Chasing the Northern Lights in Norway

The Northern Lights had been on my bucket list for years. A few years ago, for my birthday ending in zero, I traveled to Iceland with two of my closest friends. People told me don’t expect to see the lights; it will be a pleasant surprise if you do. We planned a fun itinerary so it wouldn’t matter if we saw the lights or not. Well, we were lucky and our patience was rewarded.

We only got a glimpse of green on our Northern Lights tour. ⓒDeborah M. Bernstein

Fast forward to Norway a few years later. Sigh. Tromso is supposed to be one of the best destinations in the world for the Northern Lights. I hoped I would be lucky enough to see them, but Mother Nature didn’t cooperate. There were no dancing lights, just a glimpse of color. Still, there were a lot of things to do and see in the frozen tundra.

Why Norway in Winter?

My friends thought I was crazy when I opted for a winter trip to Norway in lieu of a sunny respite in Portugal or Cyprus. But the “Land of the Midnight Sun” is magical, even when you only have a few hours of daylight and no Northern Lights. There is a mystical, almost translucent quality to the Norwegian winter light, especially just after dawn when there is a blue glow.

Getting There

There are no direct flights from the US to Tromso, but several cities offer non-stop flights to Oslo. So, fly to Oslo and take time to explore the capital before heading to Tromso, which is about 700 miles away. The flight is just under two hours. 

Despite the cold, Oslo is warm and welcoming. The city is surprisingly interesting. Nights are long and dark, but everything is lit up — brightly.

Oslo’s city hall is a must-see attraction that showcases Norwegian art and history. ⓒDeborah M. Bernstein

In Oslo, we stayed at the comfortable Millennium Hotel, which is centrally located for easy exploration of the city. Even in the blackest hours of the night, everything is bathed in bright light making the return trek to the hotel after dinner almost like a walk in daylight. In fact, we had to use the blackout curtains in our hotel room since the lights outside our windows were blindingly bright. I guess it is the Norwegian way of dealing with the polar nights.

Discovering Oslo

There is so much to learn about this Oslo. Amble through the old streets of the city, explore the harbor, and visit the fascinating City Hall. The building, on the harbor facing Oslofjord, was started in 1931. Construction ceased during World War II, but the building finally was finished in 1950. Designed by architects Arnstein Arneberg and Magnus Poulsson, it has an impressive entry door and artwork along the walls toward the entrance. The main hall is decorated with colorful murals. Paintings and Norwegian art throughout the building detail the story of the country’s culture, history and working life.  

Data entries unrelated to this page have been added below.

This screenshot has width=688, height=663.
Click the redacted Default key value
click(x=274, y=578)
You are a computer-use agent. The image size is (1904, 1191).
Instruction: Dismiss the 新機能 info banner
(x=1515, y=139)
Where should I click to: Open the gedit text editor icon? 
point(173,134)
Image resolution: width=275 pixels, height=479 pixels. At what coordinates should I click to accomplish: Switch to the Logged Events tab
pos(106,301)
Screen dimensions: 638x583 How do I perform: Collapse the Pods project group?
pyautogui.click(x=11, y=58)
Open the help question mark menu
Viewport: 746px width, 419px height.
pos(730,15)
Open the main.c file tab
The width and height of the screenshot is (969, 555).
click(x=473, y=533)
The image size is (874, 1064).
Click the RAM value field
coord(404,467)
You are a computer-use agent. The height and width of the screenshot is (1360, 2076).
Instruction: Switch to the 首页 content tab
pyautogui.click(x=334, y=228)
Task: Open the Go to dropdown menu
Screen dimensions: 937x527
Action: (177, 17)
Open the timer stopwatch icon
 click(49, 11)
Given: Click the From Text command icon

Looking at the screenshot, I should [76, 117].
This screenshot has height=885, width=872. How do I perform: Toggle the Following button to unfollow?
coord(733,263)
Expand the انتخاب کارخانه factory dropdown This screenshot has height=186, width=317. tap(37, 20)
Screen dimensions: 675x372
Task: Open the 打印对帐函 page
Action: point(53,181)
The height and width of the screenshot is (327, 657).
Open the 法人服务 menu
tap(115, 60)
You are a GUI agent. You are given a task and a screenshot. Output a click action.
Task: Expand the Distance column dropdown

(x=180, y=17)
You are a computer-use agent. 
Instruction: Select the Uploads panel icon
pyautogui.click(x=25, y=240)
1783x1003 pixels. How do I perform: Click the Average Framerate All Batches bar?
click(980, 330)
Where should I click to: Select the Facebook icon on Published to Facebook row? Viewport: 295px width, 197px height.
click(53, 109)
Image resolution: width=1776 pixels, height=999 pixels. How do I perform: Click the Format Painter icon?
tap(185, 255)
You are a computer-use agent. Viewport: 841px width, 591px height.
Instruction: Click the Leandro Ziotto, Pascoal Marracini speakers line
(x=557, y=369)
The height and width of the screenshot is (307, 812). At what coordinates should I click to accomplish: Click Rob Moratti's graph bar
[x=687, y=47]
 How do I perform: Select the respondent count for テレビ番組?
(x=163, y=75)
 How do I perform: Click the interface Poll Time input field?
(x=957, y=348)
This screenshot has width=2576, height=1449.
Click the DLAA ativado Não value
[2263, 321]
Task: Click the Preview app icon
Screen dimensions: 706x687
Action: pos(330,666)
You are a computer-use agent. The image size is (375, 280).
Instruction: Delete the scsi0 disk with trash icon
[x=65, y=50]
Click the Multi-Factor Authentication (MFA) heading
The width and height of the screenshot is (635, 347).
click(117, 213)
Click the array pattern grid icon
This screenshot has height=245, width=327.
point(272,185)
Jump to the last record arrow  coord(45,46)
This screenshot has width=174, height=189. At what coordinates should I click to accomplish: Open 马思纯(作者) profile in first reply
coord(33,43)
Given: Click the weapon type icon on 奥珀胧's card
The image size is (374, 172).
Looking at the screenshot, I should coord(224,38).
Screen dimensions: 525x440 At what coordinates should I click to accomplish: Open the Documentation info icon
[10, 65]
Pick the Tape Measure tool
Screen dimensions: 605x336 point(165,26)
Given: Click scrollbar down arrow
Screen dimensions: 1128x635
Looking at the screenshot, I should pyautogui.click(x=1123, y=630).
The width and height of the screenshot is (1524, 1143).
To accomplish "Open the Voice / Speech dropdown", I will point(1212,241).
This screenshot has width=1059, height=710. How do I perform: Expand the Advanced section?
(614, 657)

The Oslo Opera House faces the city’s harbor. ⓒDeborah M. Bernstein

An Architectural Gem

After a tour of the city hall, walk down to the Oslo Opera House, home to the Norwegian National Opera and Ballet, and the national opera theatre. This is another must-see. The white marble building glistens in the sun and resembles an iceberg resting in the ocean. We watched as visitors walked up the slanted walkway that allows visitors to trek to the roof for nice views over the harbor. A few hearty souls decided to ramble up the stone walk. A few slid back down, thanks to the slippery ice.

When the Opera House was proposed, it was quite controversial. In fact, when the project was first discussed back in the early 2000s, a survey by Aftenposten, Norway’s largest evening newspaper, showed that 71% of Oslo was against the project. Why? Because the design wasn’t in keeping with the low-rise nature of the city. And the building was not symmetrical.  Citizens wanted a nice, orderly structure that felt as if it was part of Oslo. However, over the years, it has gained acceptance.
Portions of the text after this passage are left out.